The Curries

The Curries
Keith and Patricia

Tuesday, September 7, 2010

DISCIPLINE: # 1 mistake parents make

    George Barna’s research team uncovered the number one mistake that parents make. Do you want to know what it is? Inappropriate discipline. At least,that’s what their kids say when they grow up. They say their parents’ discipline was too lenient, too harsh, too inconsistent, too much, too little, too bad.

    And here’s the kicker: THAT STATISTIC DOESN’T SEEM TO BE IMPROVING. When it comes to discipline, we as parents face a lot of uncertainty. We want to know what works. We want results. We want our kids to love us and to know that we love them. And we want it by this weekend.

    Added to our uncertainty is an ever-growing list of disciplinary techniques, child psychologies, societal warnings, new magazines, Oprah, and the “Daddy Daycare” movie.

TAKE A DEEP BREATH AND LET IT OUT S-L-O-W-L-Y! 

    There is the Bible. There are the words and thoughts of God. The Bible makes numerous recommendations: instruct, direct, lead, show, rebuke, admonish, spank, encourage, correct. When appropriate. Obviously, spanking is not the only means mentioned in the Bible, so spanking is not always appropriate—but it is sometimes.

    And it is not all that simple. Having the words of the Bible does not mean that we can easily see how to apply its truth. We all need help. We can learn from those who have gone ahead of us. Patricia and I learned a lot from older couples whose children were like what we wanted ours to be like. We encourage you to ask for help, advice, and prayer.

    Following are a few Biblical principles that are clear:

    Build the context for discipline. That context is a loving relationship. LOVING YOUR KIDS WILL COVER A LOT OF MISTAKES.  If you have little or no relationship, if your kids don’t know that you love them, your discipline will be ineffective. By the way, you spell love T-I-M-E.

    IT IS RIGHT THAT PARENTS DISCIPLINE THEIR KIDS. IT IS WRONG IF WE DON'T. We are not their buddies; we are their parents. God expects us to discipline them out of our love for them. To fail to discipline them is to fail to love them. The worst kind of discipline is none at all.

    DAD AND MOM MUST AGREE. Your kids cannot serve two masters. Go to your bedroom and discuss your disagreements until you can come out on the same page, for the sake of your children. Your family will work out the specifics differently than Patricia and I did.

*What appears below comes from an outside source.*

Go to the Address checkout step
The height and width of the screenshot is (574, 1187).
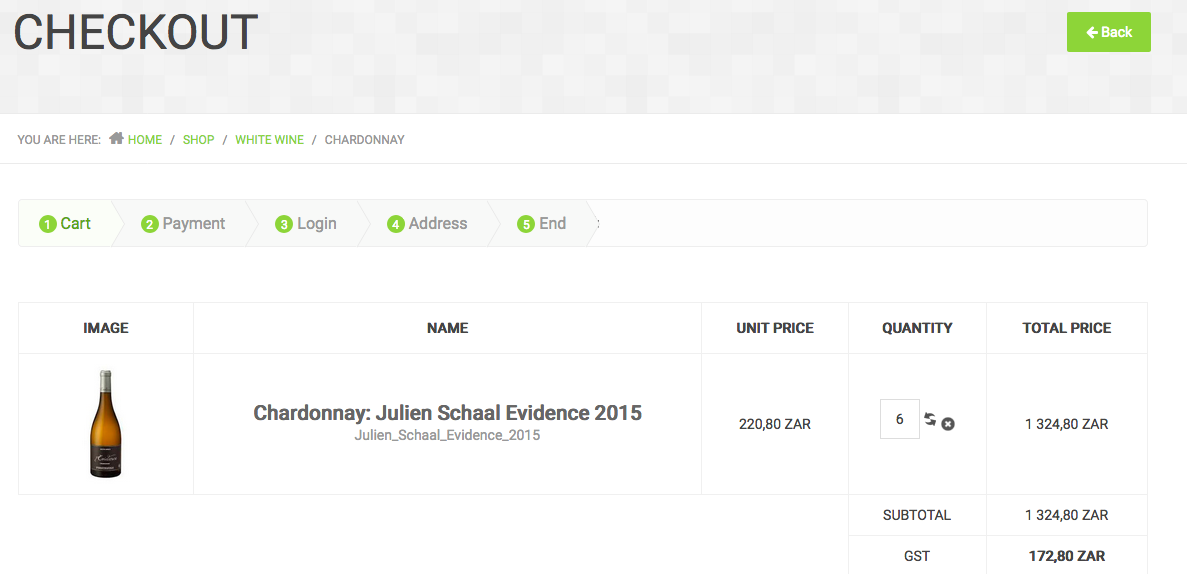pyautogui.click(x=428, y=224)
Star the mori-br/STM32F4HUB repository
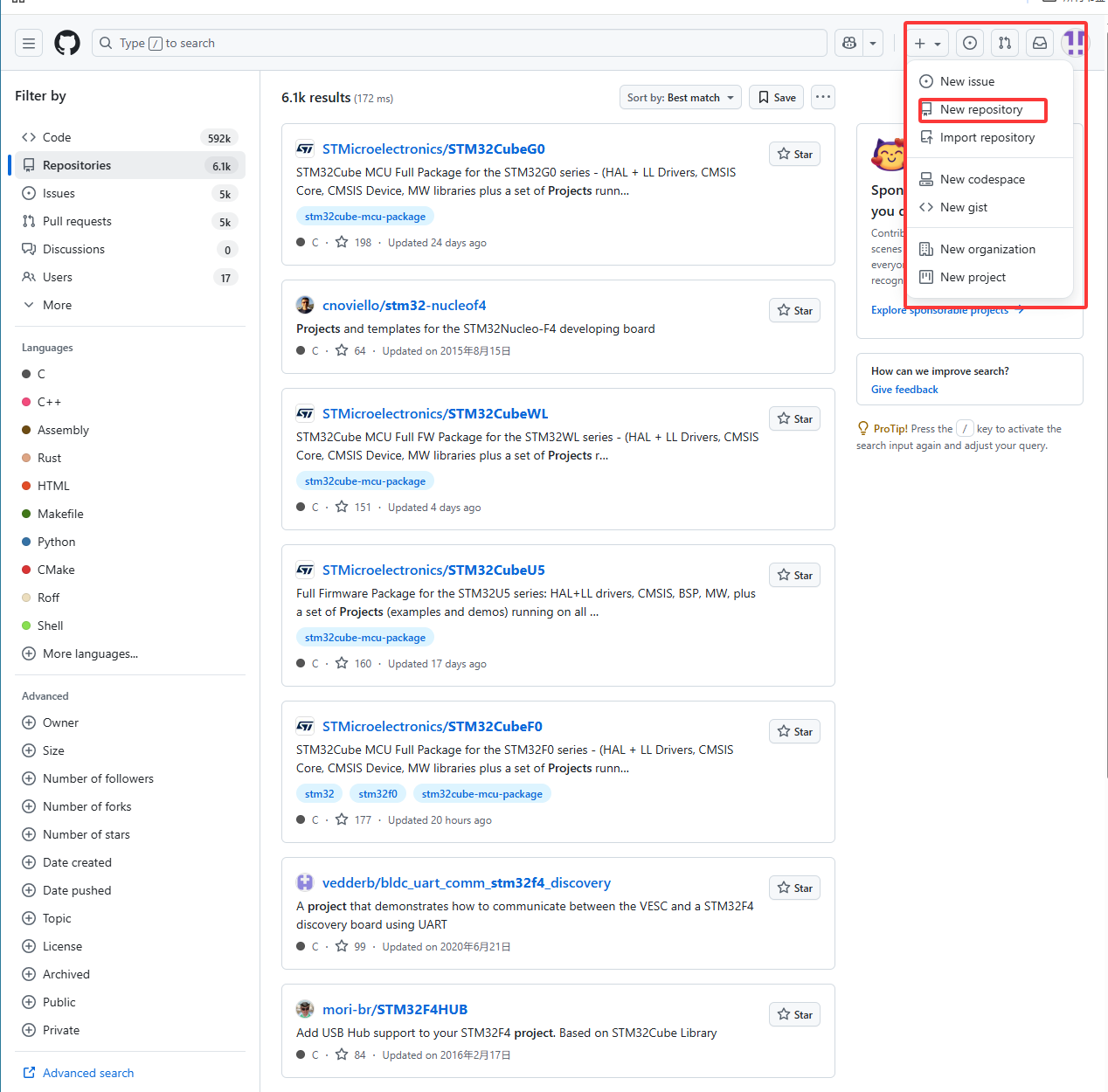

That's okay. Your methods will not be exactly like ours. That's okay. We don't have to agree with you, but you will have to agree with each other. This is a powerful key: Dad and Mom must agree.

ONE MORE VERY IMPORTANT THING. YOU WILL HAVE TO PRAY. Accept that fact. Ask God for help, on your knees, together. More than anyone else, He knows how to do this thing we call family. That’s the real secret. For God’s glory and purpose are best passed on at home, in the family. In your family.